Pollen Type: Tree
Cross-Reactivity: Other sweetgums
HS Allergy Extract: Gum, Sweet
Genus/Species: Liquidambar styraciflua
Common Names: Sweetgum, American Storax, Hazel Pine, Bilsted, Redgum, Satin Walnut, Star-leaved Gum, Alligatorwood
Distribution: Warm, temperate areas of the eastern United States.
Locations: Floodplains, wet bottomlands, ornamental shade tree, common urban street tree
Pollination Method: Wind-pollinated
Pollinating Period: Winter to summer, depending on elevation.

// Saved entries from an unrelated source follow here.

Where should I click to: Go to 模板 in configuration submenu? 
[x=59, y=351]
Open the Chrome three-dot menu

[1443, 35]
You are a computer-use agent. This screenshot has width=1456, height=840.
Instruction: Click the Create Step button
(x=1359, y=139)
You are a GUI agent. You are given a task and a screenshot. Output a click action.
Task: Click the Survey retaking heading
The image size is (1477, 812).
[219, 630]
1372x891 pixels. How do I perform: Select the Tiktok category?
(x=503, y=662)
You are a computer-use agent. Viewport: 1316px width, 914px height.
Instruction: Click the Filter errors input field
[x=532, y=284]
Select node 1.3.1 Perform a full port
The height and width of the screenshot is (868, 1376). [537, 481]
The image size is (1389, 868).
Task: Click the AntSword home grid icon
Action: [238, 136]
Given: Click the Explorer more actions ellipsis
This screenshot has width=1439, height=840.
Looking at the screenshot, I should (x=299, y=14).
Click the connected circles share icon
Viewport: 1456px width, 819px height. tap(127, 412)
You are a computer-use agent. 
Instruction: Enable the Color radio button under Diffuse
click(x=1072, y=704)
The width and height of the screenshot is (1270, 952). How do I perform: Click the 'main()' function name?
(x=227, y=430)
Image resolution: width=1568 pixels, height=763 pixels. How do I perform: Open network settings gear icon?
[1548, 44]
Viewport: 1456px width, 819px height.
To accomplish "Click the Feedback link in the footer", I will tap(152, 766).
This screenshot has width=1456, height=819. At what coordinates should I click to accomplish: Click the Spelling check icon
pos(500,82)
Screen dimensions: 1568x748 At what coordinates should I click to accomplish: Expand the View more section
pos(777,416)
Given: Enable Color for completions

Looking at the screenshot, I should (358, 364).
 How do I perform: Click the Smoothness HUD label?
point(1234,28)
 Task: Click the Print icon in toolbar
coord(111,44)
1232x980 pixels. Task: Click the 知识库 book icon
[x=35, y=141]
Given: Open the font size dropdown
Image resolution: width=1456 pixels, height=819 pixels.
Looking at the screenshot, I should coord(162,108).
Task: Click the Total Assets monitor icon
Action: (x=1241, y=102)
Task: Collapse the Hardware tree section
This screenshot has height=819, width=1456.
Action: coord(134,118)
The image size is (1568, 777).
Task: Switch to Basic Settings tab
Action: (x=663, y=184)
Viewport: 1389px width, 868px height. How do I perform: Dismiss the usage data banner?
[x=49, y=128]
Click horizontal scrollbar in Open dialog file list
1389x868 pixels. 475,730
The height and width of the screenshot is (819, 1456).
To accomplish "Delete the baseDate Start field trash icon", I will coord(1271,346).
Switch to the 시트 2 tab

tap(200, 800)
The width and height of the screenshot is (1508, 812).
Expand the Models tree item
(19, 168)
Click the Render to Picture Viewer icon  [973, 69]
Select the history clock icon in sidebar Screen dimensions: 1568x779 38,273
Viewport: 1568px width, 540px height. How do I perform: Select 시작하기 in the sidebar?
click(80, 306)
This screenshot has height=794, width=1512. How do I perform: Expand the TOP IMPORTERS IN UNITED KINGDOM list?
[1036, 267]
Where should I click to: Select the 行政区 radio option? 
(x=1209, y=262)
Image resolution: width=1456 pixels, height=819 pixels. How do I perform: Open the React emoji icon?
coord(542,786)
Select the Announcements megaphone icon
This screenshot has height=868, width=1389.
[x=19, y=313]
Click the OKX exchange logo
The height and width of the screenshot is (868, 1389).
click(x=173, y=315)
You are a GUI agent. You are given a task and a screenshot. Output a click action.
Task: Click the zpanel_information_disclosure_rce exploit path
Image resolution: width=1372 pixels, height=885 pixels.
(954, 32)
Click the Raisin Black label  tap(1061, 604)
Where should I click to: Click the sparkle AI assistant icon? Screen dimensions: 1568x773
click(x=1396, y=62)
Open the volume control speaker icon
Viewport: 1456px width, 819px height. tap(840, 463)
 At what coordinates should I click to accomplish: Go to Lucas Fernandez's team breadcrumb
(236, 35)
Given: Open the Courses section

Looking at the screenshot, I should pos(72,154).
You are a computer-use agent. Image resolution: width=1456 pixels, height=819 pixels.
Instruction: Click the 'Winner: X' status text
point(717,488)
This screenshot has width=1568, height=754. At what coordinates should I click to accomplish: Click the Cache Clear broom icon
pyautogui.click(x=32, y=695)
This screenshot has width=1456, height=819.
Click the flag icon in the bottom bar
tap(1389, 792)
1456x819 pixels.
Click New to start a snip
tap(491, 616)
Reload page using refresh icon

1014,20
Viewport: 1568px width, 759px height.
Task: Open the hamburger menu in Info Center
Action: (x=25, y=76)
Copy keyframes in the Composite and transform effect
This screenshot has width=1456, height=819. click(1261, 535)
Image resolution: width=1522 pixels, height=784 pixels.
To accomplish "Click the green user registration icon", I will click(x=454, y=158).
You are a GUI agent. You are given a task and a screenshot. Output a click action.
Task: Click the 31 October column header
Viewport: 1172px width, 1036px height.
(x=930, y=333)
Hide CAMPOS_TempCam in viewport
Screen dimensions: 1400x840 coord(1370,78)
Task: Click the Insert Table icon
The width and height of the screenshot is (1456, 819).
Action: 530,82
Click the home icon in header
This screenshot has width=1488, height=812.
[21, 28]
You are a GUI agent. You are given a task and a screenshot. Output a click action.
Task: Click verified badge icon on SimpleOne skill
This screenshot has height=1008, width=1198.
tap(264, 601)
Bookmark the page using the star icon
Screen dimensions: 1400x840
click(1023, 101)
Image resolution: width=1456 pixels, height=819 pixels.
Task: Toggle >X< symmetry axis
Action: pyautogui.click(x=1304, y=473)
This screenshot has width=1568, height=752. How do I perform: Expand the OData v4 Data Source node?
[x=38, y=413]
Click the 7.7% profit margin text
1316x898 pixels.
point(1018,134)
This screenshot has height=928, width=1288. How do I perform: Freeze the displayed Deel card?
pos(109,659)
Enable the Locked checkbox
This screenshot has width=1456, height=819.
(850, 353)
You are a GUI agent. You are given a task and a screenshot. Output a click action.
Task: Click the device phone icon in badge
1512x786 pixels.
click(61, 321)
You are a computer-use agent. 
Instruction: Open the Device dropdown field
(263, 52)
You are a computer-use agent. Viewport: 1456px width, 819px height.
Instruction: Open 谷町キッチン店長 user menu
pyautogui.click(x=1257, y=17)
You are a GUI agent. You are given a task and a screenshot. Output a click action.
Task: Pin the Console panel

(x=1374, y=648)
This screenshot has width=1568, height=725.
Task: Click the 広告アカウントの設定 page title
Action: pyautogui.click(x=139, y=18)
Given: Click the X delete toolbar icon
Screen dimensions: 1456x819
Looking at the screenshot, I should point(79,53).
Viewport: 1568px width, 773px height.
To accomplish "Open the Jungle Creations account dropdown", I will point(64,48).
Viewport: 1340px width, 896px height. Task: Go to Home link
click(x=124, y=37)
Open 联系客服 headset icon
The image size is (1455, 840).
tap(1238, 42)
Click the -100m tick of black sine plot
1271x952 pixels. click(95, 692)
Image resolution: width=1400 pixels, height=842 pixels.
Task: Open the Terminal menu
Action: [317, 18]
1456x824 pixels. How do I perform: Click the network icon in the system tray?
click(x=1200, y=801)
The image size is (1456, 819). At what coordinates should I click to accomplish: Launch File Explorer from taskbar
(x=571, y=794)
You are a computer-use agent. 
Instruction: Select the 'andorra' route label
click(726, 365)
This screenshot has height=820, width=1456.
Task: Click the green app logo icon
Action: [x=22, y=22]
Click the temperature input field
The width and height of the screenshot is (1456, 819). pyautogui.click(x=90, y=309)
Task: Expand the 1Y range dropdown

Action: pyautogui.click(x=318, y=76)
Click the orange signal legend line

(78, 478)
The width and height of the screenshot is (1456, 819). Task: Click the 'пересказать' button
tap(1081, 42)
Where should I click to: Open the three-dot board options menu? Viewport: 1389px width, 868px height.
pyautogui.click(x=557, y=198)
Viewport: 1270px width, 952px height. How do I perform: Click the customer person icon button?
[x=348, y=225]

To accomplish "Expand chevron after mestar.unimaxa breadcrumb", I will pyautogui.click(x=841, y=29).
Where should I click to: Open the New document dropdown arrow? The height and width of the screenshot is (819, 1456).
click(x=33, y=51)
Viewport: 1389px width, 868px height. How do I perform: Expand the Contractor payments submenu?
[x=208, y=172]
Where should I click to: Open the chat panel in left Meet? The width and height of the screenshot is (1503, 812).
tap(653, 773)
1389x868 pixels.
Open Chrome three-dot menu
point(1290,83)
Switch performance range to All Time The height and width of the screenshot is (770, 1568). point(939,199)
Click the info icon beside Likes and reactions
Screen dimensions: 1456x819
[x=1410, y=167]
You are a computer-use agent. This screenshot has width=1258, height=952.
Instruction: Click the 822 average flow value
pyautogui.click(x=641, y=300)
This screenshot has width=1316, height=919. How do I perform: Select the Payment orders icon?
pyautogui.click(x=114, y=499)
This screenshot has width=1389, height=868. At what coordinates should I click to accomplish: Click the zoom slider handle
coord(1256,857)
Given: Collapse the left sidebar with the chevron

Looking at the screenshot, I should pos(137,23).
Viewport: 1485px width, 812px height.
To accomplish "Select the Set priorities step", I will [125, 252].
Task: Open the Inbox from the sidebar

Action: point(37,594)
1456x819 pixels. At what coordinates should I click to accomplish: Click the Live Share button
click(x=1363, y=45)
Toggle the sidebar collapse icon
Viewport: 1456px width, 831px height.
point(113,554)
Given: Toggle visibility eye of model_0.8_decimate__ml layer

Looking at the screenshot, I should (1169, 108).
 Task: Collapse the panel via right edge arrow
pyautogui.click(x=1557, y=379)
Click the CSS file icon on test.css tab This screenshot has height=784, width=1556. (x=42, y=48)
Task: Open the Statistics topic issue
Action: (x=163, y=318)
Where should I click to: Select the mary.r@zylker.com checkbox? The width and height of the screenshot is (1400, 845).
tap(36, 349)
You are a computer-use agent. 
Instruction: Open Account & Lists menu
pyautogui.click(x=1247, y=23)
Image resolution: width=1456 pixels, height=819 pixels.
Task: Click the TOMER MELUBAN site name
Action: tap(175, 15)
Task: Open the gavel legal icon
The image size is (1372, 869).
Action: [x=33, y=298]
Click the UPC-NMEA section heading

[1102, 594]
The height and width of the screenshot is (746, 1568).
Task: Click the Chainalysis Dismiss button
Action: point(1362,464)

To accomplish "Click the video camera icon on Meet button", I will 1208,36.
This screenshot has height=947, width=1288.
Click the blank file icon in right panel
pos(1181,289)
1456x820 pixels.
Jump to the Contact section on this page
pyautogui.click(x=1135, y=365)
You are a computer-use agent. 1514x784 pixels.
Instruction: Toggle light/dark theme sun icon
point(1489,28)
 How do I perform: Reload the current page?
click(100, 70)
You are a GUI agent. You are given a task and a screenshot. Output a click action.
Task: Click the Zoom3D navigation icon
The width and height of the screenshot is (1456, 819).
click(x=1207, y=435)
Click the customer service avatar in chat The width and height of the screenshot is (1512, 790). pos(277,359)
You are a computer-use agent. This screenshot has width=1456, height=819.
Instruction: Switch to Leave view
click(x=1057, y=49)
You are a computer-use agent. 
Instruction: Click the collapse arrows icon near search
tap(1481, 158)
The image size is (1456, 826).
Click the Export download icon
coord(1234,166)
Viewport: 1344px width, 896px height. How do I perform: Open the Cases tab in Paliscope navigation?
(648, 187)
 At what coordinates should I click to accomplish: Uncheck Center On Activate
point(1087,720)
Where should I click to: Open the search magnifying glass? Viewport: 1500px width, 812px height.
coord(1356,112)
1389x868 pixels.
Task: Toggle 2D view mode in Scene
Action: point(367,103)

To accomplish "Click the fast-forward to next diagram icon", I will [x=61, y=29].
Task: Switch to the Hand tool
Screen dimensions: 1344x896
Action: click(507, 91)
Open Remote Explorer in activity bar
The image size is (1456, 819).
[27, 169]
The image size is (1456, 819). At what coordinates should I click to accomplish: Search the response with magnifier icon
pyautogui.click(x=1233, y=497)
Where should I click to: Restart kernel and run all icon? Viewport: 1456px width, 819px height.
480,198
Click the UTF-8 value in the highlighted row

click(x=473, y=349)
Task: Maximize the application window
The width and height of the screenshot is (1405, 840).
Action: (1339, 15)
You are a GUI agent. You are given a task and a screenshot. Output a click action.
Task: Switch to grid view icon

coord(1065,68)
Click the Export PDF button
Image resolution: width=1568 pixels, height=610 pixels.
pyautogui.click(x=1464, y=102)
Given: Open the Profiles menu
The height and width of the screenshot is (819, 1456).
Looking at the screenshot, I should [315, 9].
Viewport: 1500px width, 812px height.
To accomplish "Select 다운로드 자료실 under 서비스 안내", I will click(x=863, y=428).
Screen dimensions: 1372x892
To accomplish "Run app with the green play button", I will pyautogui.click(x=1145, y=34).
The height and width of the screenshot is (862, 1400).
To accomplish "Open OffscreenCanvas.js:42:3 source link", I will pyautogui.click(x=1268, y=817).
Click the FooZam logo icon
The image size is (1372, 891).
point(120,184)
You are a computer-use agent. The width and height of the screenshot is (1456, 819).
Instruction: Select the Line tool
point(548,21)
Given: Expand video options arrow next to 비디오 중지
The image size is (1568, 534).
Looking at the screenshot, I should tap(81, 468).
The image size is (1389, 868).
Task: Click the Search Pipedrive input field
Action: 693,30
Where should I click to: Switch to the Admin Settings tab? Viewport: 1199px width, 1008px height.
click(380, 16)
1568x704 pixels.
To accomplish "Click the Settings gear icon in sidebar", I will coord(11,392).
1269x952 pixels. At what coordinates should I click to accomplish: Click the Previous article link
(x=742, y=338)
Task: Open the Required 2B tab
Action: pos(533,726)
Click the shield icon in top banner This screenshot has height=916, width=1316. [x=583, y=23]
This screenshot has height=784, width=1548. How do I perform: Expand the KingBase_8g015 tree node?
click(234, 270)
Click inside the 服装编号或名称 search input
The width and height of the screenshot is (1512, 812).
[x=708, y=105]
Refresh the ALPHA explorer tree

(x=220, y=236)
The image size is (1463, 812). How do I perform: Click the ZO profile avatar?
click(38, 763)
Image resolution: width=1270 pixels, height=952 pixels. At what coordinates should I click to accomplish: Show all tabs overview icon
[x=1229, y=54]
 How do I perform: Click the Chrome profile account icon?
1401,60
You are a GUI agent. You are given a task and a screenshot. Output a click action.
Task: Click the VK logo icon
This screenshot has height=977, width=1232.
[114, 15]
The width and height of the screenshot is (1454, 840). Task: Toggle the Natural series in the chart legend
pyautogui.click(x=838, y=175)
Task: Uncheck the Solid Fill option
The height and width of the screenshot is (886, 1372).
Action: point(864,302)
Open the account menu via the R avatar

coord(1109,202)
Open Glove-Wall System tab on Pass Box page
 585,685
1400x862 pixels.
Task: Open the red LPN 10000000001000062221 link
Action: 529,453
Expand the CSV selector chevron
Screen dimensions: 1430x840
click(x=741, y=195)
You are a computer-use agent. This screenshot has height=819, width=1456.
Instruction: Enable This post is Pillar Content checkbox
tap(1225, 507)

Description: American Sweetgum is a deciduous tree that can grow up to 150’ in the wild and is known to live up to 400 years. It is symmetrical and crowns into an egg shape. Its bark is light brown with red tinges and sometimes gray with dark streaks. It attaches itself to the trunk in plates edgewise, giving it a deeply fissured appearance with scaly ridges, and is sometimes called “alligator wood.” The dark green star-shaped leaves are 3”-5″ wide and have three distinct bundle scars. They are long and broad, with a petiole (stem) measuring 2.25″-4″. They have a glossy, leathery texture and grow singly and turn yellow, orange, red, and purple in the autumn. Flowers typically appear in spring and continue into autumn/fall, sometimes into winter. They are 1″-1.5″ in diameter, greenish in color, and covered with rust-colored hairs. The staminate (male) flowers are in terminal racemes, 2″-3″ long, while the pistillate (female) flowers are in a solitary head on a slender stem in the axil of an upper leaf. American Sweetgum has a distinctive fruit that is hard, dry, and ball-shaped, measuring 1″-1.5″ in diameter and composed of 40-60 capsules containing one or two tiny seeds and has a pair of terminal spikes (80 to 120 total). Fallen, opened fruits are often plentiful beneath the trees and have been nicknamed “burr balls,” “gum balls,” “space bugs,” “sticker balls,” “spike balls,” or “monkey balls.” The fruit is a multi-capsular spherical head hanging on the branches in winter.